Think about it and the business has all the same pitfalls and dangerous incentives as the Hollywood acting world. In that your booking and success is ultimately almost entirely at the whim of the big guys with big male egos at the top.
Yet unlike the Hollywood world, where there is a conformity to signing up to a certain feminist girlpower worldview which got exposed as fake and full of hypocrisy in some cases. 90s and 00s attitude era WWE especially was an unashamedly ultra-red blooded male product (of the type that has basically become extinct now in mainstream culture) and had a locker room of hyper masculine men probably injected with goodness know how many gallons of extra testosterone and human growth hormone, playing hyper masculine characters, combined with at the time some women hired out of beauty contests and model catalogues. You could hardly design an environment more conducive to some quite bad sexual harassment stories.
Indeed McMahon in hey day as on screen character basically acted as a Harvey Weinstein type boss degrading women. It was hardly a stretch to think given the power over his female employees he had he might be like that in real life. Probably loads of other big powerful names at the top of the industry were all probably in on it too and lucky the stink seems to be going solely to him right now.
Him having a scandal about treatment of women is as surprising as if you told me same about other characters like Trump, Mayweather, Andrew Tate etc (all who just like McMahon virtually indistinguishable in real life from what you would imagine their WWE heel villain personas might be).
However as you noted in your "Vince is America" article, what made McMahon perhaps unique and work as a perhaps all time entertaining TV character, was just like those named above, everybody basically has always known he was a real life major league bully, & misogynist, and all round ego driven asshole, is that despite that he allowed what was basically his real life character to be the get whacked about with steel chairs, on screen humiliated, his perversions to be butt of jokes and storylines, and get shoved up a giant's butt. And because the fact everyone basically knew he was such a behind the scenes asshole, so he barely needed to act to really convince anybody, it probably made it work to make it more enjoyable for audiences to suspend belief get caught up in the moment. By contrast it is inconceivable that other real life heel characters like Trump or Tate would ever willingly allow their characters to get even gently laughed at. As you can also see in most dictatorial regimes too, most evil power mad people have absolutely zero capacity for taking mockery.

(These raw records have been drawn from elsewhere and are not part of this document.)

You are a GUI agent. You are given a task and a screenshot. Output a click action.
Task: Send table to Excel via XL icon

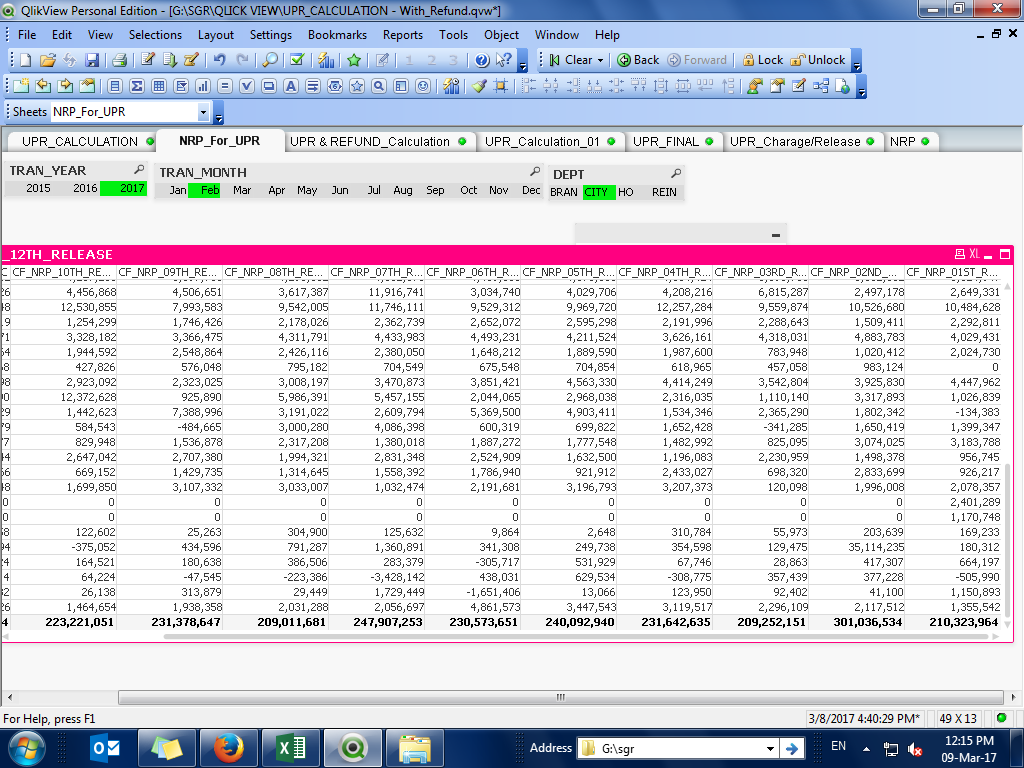pos(973,254)
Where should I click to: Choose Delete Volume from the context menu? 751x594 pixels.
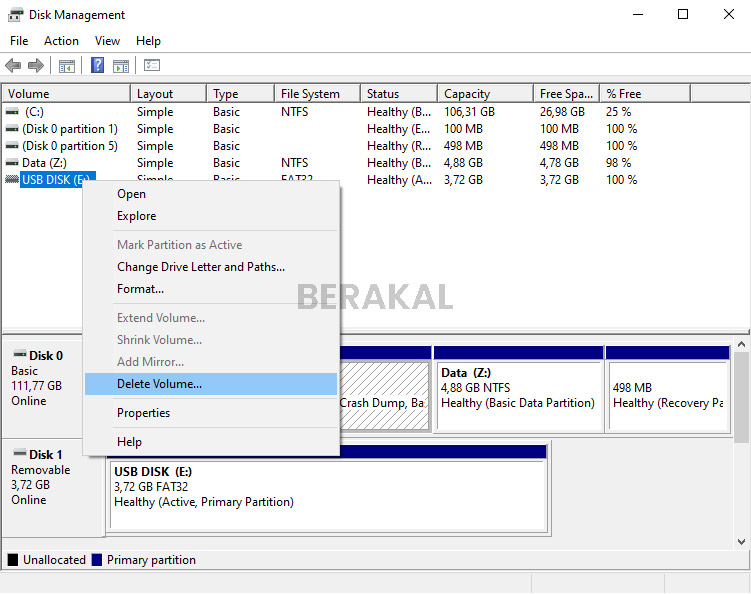click(x=159, y=384)

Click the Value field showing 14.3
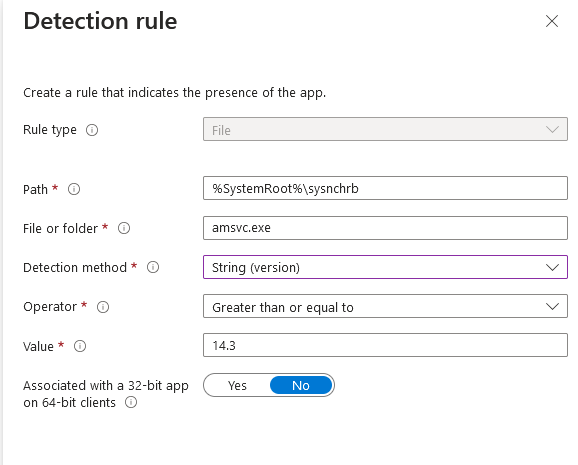pyautogui.click(x=385, y=345)

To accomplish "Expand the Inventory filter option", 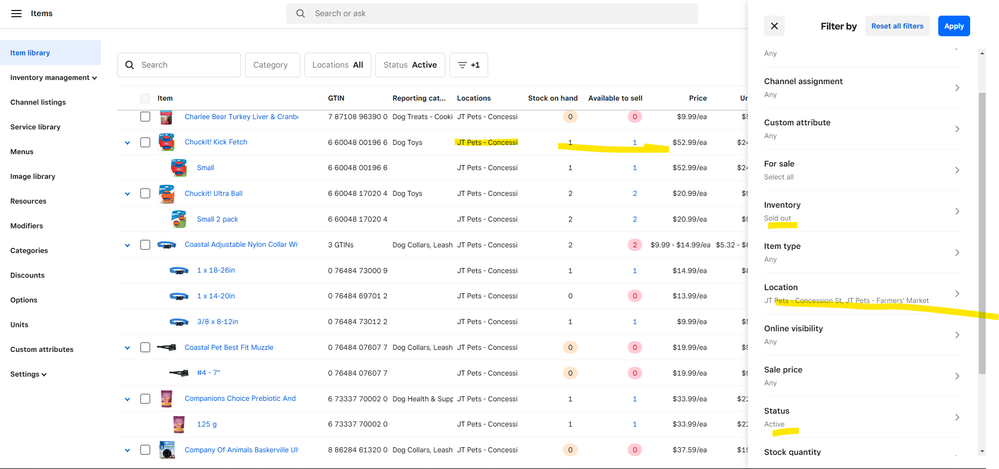I will pyautogui.click(x=861, y=211).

So that is why think McMahon (at least up until now) maintained more widespread peculiar kind of grudging comic fondness for him shared in memes and GIFS by people despite obviously being a maniacally evil dislikeable character. He was perhaps also the one in a billion evil character who would consent to allowing an audience to get pleasure seeing such a virtually real life character get the comeuppance of the visceral kind some really probably deep down wish would happen to Trump, Tate etc too.
That said it could be asked what came first, the evil Mr McMahon real life character, or the evil Mr McMahon on screen character? That is harder to say. In any case he is indeed a fascinating cultural figure. PBS American Experience have done great long life story profile documentaries on likes of PT Barnum and William Randolph Hearst and McMahon would be another who'd make a good study.